-- TEXTO DADO --
━━━━━━━━━━━━━━━━━━━━━━━━━━━━━━

Aviso: durante este artículo repetiré muchas veces lo buen arquitecto que llega a ser Álvaro Siza. Y lo haré porque no es esta la cuestión a debate al discutir el presente Premio Nacional de Arquitectura. Tampoco quiero entrar en discusiones espinosas sobre cuál debería de ser el ámbito de actuación de este premio. La clave del desconcierto que ha sembrado entre no pocos arquitectos es otra.
Lo de Álvaro Siza con Portugal es la historia de un compromiso vital que ha ido mutando a lo largo de su dilatada carrera. Encontramos al arquitecto a mediados de los setenta comprometido con el programa SAAL para realojar a 50000 familias en dos años. A partir de los noventa se compromete con la definición cultural del país, ocupándose de proyectos clave como la Fundación Serralves o la remodelación del Congreso Nacional. Convertido ya en institución, su figura aparece incluso en las monedas.
El Siza extranjero representa otra cosa. Es el arquitecto que, encargo a encargo, exporta oficio: más italiano que los italianos, más holandés que los holandeses, más español que los españoles, etcétera. Siza llega y, si el encargo está bien definido, construye, hace historia y se va. El mérito de su carrera, de cualquiera de sus edificios, es demencial. No se trata del encargo. Se trata de que sólo se puede ser de un sitio. Siza es una especie de arquitecto genialoide que necesita construir para estar. De lo contrario no deja huella. Excepto en Portugal.

━━━━━━━━━━━━━━━━━━━━━━━━━━━━━━

-- TRABAJO PROPUESTO --
1/ Según el texto sobre Álvaro Siza, ¿con qué programa estaba comprometido el arquitecto a mediados de los setenta?
2/ Prosigue, por favor, el texto sobre Álvaro Siza a partir de su última frase.
El listado procede de una fuente distinta a la del texto sobre Álvaro Siza.

-- MUESTRA DE DATOS --
━━━━━━━━━━━━━━━━━━━━━━━━━━━━━━

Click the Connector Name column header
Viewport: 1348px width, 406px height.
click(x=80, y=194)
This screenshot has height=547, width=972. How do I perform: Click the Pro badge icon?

━━━━━━━━━━━━━━━━━━━━━━━━━━━━━━

-- RESPUESTAS --
1/ Con el programa SAAL, que buscaba realojar a 50000 familias en dos años.

2/
Lo que nos retrotrae al desconcierto provocado por su Premio Nacional. ¿Por qué a Siza? Contestar esta pregunta nos confronta con el relato de la arquitectura española. Concretamente con la ausencia de este relato. Porque la arquitectura española no tiene relato.
La arquitectura española está a mil puñeteros años luz de tener relato.
Recordemos que la arquitectura, actualmente, se comunica proyecto a proyecto, arquitecto a arquitecto. Sin visión perspectiva. Sin marco. Sin contexto. La arquitectura española, magnífica, en buena forma, diversa, prestigiosa, no tiene quien la escriba. De aquí el desconcierto. Este premio parece la expresión de un lobby, de una forma soterrada de ejercer presión para dignificar la ausencia de compromiso más allá del encargo profesional. Lo que se ha hecho a través de un ejemplo de excelencia. Sólo que no ha colado, y ahora parece que hayan usado al maestro como un arma más para imponer una manera de ver las cosas fragmentaria, circunstancial e incoherente. Por eso la esculturilla esa que simboliza el Premio Nacional debería de ser grande y pesada, porque más que concederlo parece que lo hayan arrojado a noséquién a la cabeza con malas intenciones.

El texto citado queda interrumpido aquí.